▸ **What the task requires**
Swap "Bold" for "Italic" in the lines below, leaving everything else as it is.

Entries on target coordinates
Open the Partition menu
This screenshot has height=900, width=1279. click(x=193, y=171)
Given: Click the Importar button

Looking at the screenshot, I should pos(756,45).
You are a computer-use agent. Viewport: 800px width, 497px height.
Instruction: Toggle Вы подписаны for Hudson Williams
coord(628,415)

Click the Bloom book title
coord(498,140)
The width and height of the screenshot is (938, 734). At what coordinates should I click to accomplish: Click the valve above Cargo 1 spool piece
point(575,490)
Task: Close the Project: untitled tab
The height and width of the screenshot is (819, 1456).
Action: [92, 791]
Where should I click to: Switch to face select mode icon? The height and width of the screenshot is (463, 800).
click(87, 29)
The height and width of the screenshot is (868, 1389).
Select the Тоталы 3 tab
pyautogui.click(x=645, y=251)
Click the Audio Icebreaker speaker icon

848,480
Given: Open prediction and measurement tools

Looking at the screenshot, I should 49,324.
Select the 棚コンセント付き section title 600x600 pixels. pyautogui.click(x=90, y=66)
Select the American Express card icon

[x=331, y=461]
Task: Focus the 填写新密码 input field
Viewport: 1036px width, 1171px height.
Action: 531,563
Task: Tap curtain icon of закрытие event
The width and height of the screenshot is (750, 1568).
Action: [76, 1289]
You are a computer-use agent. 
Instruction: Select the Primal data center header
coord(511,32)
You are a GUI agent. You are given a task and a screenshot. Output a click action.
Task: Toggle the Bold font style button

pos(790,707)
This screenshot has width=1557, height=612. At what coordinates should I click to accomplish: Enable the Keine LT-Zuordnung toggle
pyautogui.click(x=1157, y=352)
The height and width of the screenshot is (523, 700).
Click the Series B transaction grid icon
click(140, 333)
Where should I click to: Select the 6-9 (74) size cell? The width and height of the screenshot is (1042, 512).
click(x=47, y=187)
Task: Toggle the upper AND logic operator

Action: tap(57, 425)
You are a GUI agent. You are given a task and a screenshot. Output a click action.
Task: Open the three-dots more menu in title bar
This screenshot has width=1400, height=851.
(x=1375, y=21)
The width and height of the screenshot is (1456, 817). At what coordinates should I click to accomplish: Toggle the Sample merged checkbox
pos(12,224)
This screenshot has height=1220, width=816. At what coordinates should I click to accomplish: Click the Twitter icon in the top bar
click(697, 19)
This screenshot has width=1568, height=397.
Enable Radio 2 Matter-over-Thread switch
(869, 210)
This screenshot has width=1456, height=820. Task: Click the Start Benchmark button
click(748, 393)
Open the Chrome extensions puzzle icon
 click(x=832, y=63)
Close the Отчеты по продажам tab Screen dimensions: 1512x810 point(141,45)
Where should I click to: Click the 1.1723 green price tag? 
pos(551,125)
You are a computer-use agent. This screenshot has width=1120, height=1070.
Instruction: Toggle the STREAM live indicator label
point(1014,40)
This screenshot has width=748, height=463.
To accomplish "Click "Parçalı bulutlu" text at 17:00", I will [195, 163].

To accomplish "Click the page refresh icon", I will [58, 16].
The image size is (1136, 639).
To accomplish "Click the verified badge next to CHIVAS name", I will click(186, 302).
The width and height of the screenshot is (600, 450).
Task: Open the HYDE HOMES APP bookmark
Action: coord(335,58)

▸ **Result for this task**
Open the Partition menu
This screenshot has height=900, width=1279. click(x=193, y=171)
Given: Click the Importar button

Looking at the screenshot, I should pos(756,45).
You are a computer-use agent. Viewport: 800px width, 497px height.
Instruction: Toggle Вы подписаны for Hudson Williams
coord(628,415)

Click the Bloom book title
coord(498,140)
The width and height of the screenshot is (938, 734). At what coordinates should I click to accomplish: Click the valve above Cargo 1 spool piece
point(575,490)
Task: Close the Project: untitled tab
The height and width of the screenshot is (819, 1456).
Action: [92, 791]
Where should I click to: Switch to face select mode icon? The height and width of the screenshot is (463, 800).
click(87, 29)
The height and width of the screenshot is (868, 1389).
Select the Тоталы 3 tab
pyautogui.click(x=645, y=251)
Click the Audio Icebreaker speaker icon

848,480
Given: Open prediction and measurement tools

Looking at the screenshot, I should 49,324.
Select the 棚コンセント付き section title 600x600 pixels. pyautogui.click(x=90, y=66)
Select the American Express card icon

[x=331, y=461]
Task: Focus the 填写新密码 input field
Viewport: 1036px width, 1171px height.
Action: 531,563
Task: Tap curtain icon of закрытие event
The width and height of the screenshot is (750, 1568).
Action: [76, 1289]
You are a computer-use agent. 
Instruction: Select the Primal data center header
coord(511,32)
You are a GUI agent. You are given a task and a screenshot. Output a click action.
Task: Toggle the Italic font style button

pos(790,707)
This screenshot has width=1557, height=612. At what coordinates should I click to accomplish: Enable the Keine LT-Zuordnung toggle
pyautogui.click(x=1157, y=352)
The height and width of the screenshot is (523, 700).
Click the Series B transaction grid icon
click(140, 333)
Where should I click to: Select the 6-9 (74) size cell? The width and height of the screenshot is (1042, 512).
click(x=47, y=187)
Task: Toggle the upper AND logic operator

Action: tap(57, 425)
You are a GUI agent. You are given a task and a screenshot. Output a click action.
Task: Open the three-dots more menu in title bar
This screenshot has width=1400, height=851.
(x=1375, y=21)
The width and height of the screenshot is (1456, 817). At what coordinates should I click to accomplish: Toggle the Sample merged checkbox
pos(12,224)
This screenshot has height=1220, width=816. At what coordinates should I click to accomplish: Click the Twitter icon in the top bar
click(697, 19)
This screenshot has width=1568, height=397.
Enable Radio 2 Matter-over-Thread switch
(869, 210)
This screenshot has width=1456, height=820. Task: Click the Start Benchmark button
click(748, 393)
Open the Chrome extensions puzzle icon
 click(x=832, y=63)
Close the Отчеты по продажам tab Screen dimensions: 1512x810 point(141,45)
Where should I click to: Click the 1.1723 green price tag? 
pos(551,125)
You are a computer-use agent. This screenshot has width=1120, height=1070.
Instruction: Toggle the STREAM live indicator label
point(1014,40)
This screenshot has width=748, height=463.
To accomplish "Click "Parçalı bulutlu" text at 17:00", I will [195, 163].

To accomplish "Click the page refresh icon", I will [58, 16].
The image size is (1136, 639).
To accomplish "Click the verified badge next to CHIVAS name", I will click(186, 302).
The width and height of the screenshot is (600, 450).
Task: Open the HYDE HOMES APP bookmark
Action: coord(335,58)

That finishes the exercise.